Why preferred stock is central to Strive’s strategy

The use of perpetual preferred stock is a deliberate choice. Preferred shares sit above common equity but below debt in the capital stack. They typically carry a fixed or variable dividend but no maturity date, making them attractive to issuers who want long-term funding without the refinancing pressure of traditional bonds.

For Strive, SATA preferreds offer multiple benefits:

– The 12.25% starting dividend compensates investors for taking on risk while preserving flexibility for Strive, since the rate can adjust over time.
– The perpetual structure avoids a hard repayment date, which is critical when underlying assets are volatile and long-term in nature.
– The call feature at $110 per share allows Strive to retire these shares if its cost of capital declines or if it wants to simplify its structure in the future.

By replacing some of Semler’s convertible debt and external borrowing with SATA preferreds, Strive is attempting to trade shorter-term, possibly more restrictive obligations for a type of capital more aligned with its long-horizon Bitcoin thesis.

Implications for investors and the broader market

For investors considering exposure to Strive, the new preferred stock presents a clear proposition: a high initial yield with a risk profile tied closely to both the company’s financial health and Bitcoin’s performance. While preferred shareholders stand ahead of common equity in a liquidation, they remain subordinated to senior debt and are exposed to any deterioration in the value of the firm’s assets.

At the sector level, Strive’s continued expansion underscores that institutional interest in Bitcoin as a treasury asset has not disappeared, even amid warnings about potential shakeouts in 2026. The company is effectively betting that scale, structured capital, and a tight focus on BTC — as opposed to a wide range of altcoins — will give it an edge in surviving any industry consolidation.

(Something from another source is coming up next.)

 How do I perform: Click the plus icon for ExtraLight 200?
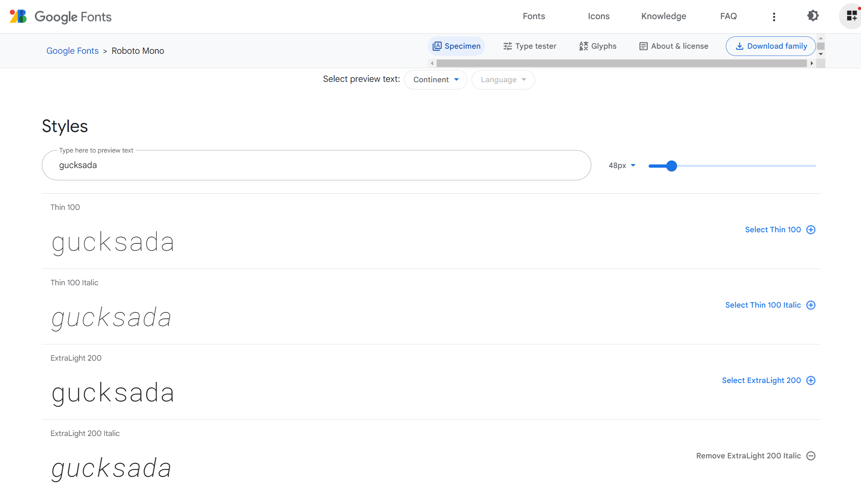[x=811, y=380]
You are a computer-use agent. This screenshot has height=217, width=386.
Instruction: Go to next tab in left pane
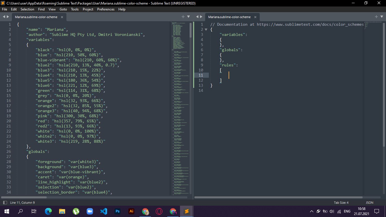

As more firms pursue similar strategies, the key differentiators are likely to be balance sheet discipline, access to capital markets, and the ability to generate returns beyond simple “buy and hold.” Strive’s planned $150 million SATA raise, combined with its Semler acquisition and earlier multi-hundred-million-dollar programs, signals that it intends to be one of the larger, more visible players in this evolving corner of the market.